In the data below, how many lines contain the string "will"? Give only the number.

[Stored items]
Start of Block

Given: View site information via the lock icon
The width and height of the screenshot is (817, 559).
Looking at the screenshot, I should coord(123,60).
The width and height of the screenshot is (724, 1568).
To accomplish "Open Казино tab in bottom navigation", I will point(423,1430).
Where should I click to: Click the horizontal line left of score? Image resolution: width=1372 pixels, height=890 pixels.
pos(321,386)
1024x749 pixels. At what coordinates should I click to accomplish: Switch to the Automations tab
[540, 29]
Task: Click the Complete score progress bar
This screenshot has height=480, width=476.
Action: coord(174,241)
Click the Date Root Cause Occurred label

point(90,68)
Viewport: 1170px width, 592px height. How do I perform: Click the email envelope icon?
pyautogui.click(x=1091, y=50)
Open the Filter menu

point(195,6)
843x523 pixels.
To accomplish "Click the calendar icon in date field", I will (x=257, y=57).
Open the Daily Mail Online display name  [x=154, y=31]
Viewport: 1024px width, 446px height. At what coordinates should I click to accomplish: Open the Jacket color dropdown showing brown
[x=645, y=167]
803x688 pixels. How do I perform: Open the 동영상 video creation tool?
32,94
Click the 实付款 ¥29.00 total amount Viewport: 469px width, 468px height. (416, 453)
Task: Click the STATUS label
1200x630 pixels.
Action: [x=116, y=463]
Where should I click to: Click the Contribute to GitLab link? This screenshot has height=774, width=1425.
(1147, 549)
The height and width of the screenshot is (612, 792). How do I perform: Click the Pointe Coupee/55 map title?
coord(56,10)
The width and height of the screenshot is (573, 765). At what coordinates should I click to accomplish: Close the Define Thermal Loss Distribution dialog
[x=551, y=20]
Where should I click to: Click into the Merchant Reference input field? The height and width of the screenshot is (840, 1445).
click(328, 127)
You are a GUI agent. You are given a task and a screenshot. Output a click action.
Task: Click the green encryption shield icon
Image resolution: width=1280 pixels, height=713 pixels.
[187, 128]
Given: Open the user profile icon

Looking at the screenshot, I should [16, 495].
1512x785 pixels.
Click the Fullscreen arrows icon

End of Block

Finished exercise:
2